Für alle Länder, die Geschäfte mit dem Iran machen, sollen mit sofortiger Wirkung Strafzölle auf Einfuhren in die USA in Höhe von 25 Prozent des Warenwerts gelten, wie Trump auf seiner Plattform Truth Social erklärte. Bei Trumps knapper Ankündigung von Zöllen für Länder mit Iran-Geschäften blieb unklar, was genau seine Formulierung zu Ländern, die "Geschäfte mit dem Iran machen", umfasst. Vom Weißen Haus wurde zunächst auch kein Erlass des Präsidenten zu Zöllen veröffentlicht.

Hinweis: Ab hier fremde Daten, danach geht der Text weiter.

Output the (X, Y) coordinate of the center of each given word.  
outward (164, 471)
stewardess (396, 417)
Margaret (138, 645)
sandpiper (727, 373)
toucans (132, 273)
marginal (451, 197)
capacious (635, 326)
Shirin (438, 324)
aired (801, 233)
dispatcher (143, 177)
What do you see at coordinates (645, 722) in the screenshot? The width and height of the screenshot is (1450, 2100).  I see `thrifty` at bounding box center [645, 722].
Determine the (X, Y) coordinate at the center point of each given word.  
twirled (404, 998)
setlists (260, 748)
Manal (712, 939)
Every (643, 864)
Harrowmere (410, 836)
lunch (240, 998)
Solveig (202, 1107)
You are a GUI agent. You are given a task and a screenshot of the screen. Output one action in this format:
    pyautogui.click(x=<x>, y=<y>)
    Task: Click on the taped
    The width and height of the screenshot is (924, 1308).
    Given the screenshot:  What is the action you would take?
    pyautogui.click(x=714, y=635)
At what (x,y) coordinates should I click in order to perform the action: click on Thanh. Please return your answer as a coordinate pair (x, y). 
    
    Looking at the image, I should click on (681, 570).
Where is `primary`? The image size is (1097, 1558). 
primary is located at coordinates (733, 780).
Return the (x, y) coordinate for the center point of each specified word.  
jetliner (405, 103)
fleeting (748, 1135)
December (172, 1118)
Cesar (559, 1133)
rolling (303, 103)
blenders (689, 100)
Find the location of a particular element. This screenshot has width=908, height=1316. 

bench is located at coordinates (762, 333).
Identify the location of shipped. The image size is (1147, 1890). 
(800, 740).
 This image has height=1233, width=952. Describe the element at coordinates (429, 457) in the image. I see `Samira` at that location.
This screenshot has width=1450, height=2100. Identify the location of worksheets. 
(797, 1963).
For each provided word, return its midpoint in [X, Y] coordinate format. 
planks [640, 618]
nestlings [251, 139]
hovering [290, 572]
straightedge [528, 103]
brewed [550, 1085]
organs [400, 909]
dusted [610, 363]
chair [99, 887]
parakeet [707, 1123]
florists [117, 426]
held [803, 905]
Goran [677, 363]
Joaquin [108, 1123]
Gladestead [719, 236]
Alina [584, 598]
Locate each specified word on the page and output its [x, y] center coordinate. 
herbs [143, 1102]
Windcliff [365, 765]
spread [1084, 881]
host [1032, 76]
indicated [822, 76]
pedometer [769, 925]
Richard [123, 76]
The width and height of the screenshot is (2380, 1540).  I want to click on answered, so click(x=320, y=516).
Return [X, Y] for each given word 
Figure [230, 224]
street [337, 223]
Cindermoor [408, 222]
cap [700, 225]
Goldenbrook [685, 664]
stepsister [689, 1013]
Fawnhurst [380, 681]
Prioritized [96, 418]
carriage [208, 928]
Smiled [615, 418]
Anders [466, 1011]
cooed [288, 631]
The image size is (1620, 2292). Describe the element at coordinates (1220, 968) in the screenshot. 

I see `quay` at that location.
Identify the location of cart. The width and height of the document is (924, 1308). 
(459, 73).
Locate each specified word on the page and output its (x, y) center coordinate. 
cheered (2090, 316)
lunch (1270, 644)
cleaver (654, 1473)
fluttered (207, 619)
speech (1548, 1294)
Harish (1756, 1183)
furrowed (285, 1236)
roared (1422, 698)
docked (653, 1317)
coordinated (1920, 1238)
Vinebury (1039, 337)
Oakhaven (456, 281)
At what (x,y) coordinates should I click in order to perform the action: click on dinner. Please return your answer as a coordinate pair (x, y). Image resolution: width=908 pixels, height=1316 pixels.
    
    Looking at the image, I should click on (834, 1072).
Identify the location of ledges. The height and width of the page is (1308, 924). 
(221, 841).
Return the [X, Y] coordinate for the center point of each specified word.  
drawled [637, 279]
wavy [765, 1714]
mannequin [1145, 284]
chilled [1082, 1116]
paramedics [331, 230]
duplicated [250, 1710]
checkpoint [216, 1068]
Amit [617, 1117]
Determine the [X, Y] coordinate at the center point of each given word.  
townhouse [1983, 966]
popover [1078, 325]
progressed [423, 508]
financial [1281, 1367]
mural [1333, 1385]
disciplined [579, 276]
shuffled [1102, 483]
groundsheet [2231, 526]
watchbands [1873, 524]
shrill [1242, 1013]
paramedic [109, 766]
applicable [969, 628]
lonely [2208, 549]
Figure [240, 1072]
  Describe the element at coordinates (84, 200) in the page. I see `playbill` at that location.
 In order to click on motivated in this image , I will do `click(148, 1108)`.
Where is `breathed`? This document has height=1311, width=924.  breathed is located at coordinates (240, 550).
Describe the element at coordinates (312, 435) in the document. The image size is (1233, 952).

Die Zollandrohungen sorgten erst einmal für einen Aufschlag bei den Ölpreisen, sagte Öl-Analyst Charu Chanana von Saxo Markets in Singapur. Aber in welche Richtung es am Ende tatsächlich wirkt, hänge nun davon ab, ob die Zoll-Rhetorik überhaupt in realen Zöllen mündet und wie diese dann die Nachfrage belasten, wenn es deswegen zu Versorgungsengpässen oder zu neuen Handelsstreitigkeiten kommt.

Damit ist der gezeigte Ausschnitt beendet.